Monday, August 2, 2010: 4:40 PM
407, David L Lawrence Convention Center
Jean H. Burns, Department of Biology, Case Western Reserve University, Cleveland, OH and Sharon Y. Strauss, Department of Evolution and Ecology, University of California, Davis, Davis, CA
Background/Question/Methods

A major goal of ecology is to understand the process of community assembly, and approaches to understanding community assembly often contain explicitly phylogenetic hypotheses. To the extent that phylogeny is a proxy for ecological similarity, it may be used as a predictive tool to understand community assembly, an objective of community ecology and especially community phylogenetics. We conducted two experiments to determine whether phylogeny predicts ecological similarity in a phylogenetically broad sample of angiosperms (Asteraceae, Fabaceae, Juncaceae, Polygonaceae, Rosaceae). First, we conducted a field experiment to determine the ability of phylogeny to predict the germination niche for 32 native plant species at Bodega Bay Marine Reserve (BMR). Species were planted into microhabitats belonging to conspecifics, congeners, confamilials, and more distant relatives. Then germination and early seedling survival were correlated with the phylogenetic distance between the focal species and species in the planting microhabitat, where phylogenetic distance was calculated using a molecular phylogeny based on four DNA regions. Second, we conducted a lathe house experiment with 12 native species from BMR to determine the relationships among soil environment (from soils collected from rhizospheres of each species in the field), phylogeny, and competitive response. Competitive response was then correlated with phylogenetic distance to the competitor.

Results/Conclusions

We provide the first experimental evidence that closely related plant species shared similar germination niches in the field; in other words, they germinated best at conspecific and close relatives' sites and less well at distant relatives' sites. The negative relationship between phylogenetic distance and germination and early seedling survival was consistent across the majority of the species studied (26/32 species for germination, 30/32 species for germination plus early seedling survival).

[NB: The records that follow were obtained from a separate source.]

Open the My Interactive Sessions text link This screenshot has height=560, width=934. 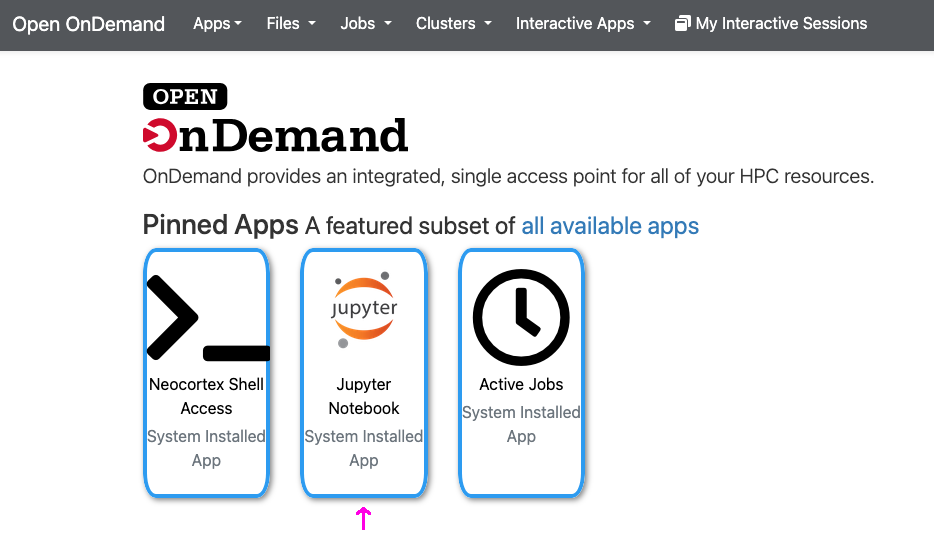coord(781,23)
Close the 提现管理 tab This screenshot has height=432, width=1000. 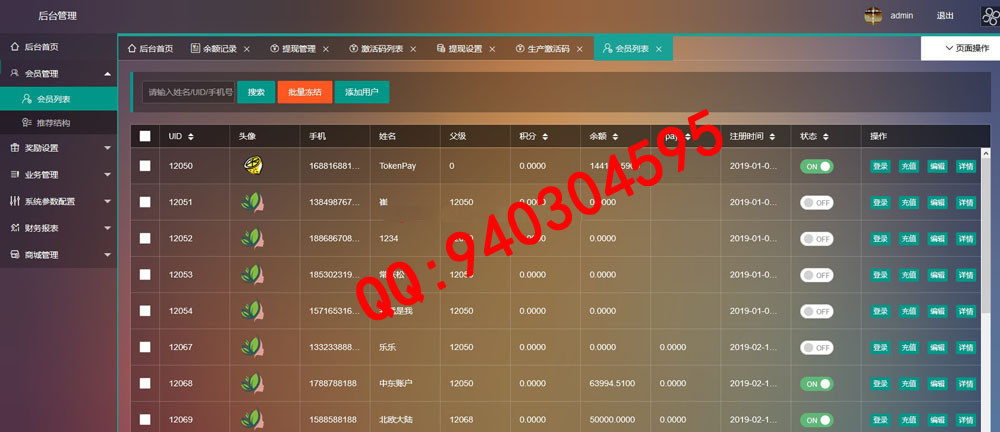tap(326, 49)
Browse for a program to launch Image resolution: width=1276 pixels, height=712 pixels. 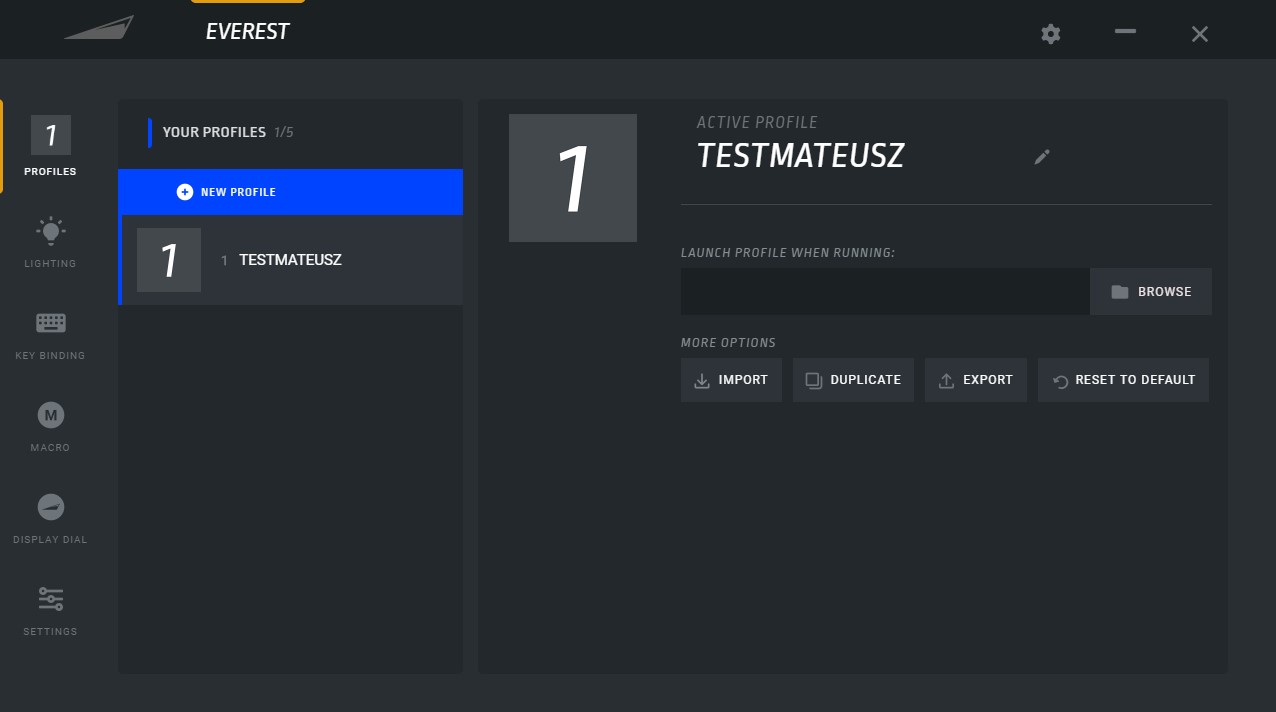[1150, 292]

Species also competed more strongly with close relatives than with distant relatives, consistent with assumptions of community phylogenetics, though the relationship between phylogenetic distance and competitive response was soil-dependent, and was strongest in the focal species' home soil (7/8 species that survived in the home soil exhibited a positive relationship between competitive response and phylogenetic distance). Overall, we found a strong signal of phylogeny on ecological similarity, lending support to efforts to make general predictions about ecological similarity and community assembly based on relatedness.